Il proletariato sarebbe stato l'unico vero protagonista nella imminente
rivoluzione, senza alcuna intromissione borghese, ma avrebbe dovuto essere
guidato da una élite di lavoratori-intellettuali, dotati di una profonda
coscienza di classe e quindi rivoluzionari "professionisti", una sorta di nucleo
centrale del partito, capace di dirigere le masse operaie e contadine nel
processo rivoluzionario e nella instaurazione della dittatura del proletariato.

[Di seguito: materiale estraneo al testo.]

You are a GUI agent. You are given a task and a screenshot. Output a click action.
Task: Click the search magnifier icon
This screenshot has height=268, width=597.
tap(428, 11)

In opposizione, così, alle varie tendenze revisionistiche e
socialdemocratiche, Lenin riproponeva il termine "Comunismo". Lenin
sviluppò tali teorie sul
centralismo democratico negli anni
1902-05, suscitando reazioni critiche sia da parte dei membri della Seconda
Internazionale, tra cui la seppur solidale Rosa Luxemburg, sia nell'ambito della
socialdemocrazia russa, provocandone la divisione in due correnti: la
bolscevica, seguace di Lenin, che sin dal 1903 conquistò la maggioranza
del partito, e la menscevica, più moderata, che non escludeva dal
processo rivoluzionario l'appoggio borghese. Lenin accompagnò la lotta
politica ad una rigorosa analisi dei problemi teorici del
M., divenendo
uno dei principali ideologi del Comunismo russo: formulò la teoria
dialettico-materialistica, rivendicando l'inscindibilità del materialismo
storico marxista dal materialismo dialettico, facendo del
M. una
Weltanschauung filosofica e non più solo un metodo storico e
sociologico (
Materialismo ed empiriocriticismo, 1909). Tale visione del
mondo era collegata a una teoria gnoseologica, la teoria della conoscenza
realistica: la conoscenza della realtà da parte dell'uomo era un processo
oggettivo, riflesso della realtà stessa, indipendente da ogni componente
soggettiva. Infine, Lenin elaborò le sue concezioni sull'imperialismo
negli stessi anni della Luxemburg, giungendo a posizioni simili, in aperto
contrasto con quelle ottimistiche dei revisionisti: rifacendosi alla teoria
marxista dell'accumulazione del capitale, Lenin spiegava lo stadio
imperialistico del capitalismo, osservando che, sviluppandosi sempre più,
il mercato diventava mondiale, le unità industriali diventavano monopoli
e, nell'ambito delle unità nazionali, cessava quasi la concorrenza. Con
la formazione delle combinazioni industriali, il controllo passava dalle mani
dei produttori in quelle dei finanzieri e delle banche. La continua richiesta di
mercati più vasti e la domanda di materie prime si trasformava in una
lotta per la conquista dei territori non sfruttati e per il dominio dei popoli
arretrati. Pertanto, nell'ambito della politica internazionale, diventava di
vitale importanza, tra le potenze capitalistiche, il problema della ripartizione
dei territori e dei popoli da sfruttare, mentre nell'ambito della politica
interna il controllo capitalistico sulle istituzioni politiche diventava sempre
più diretto, riducendo la democrazia parlamentare a un puro inganno.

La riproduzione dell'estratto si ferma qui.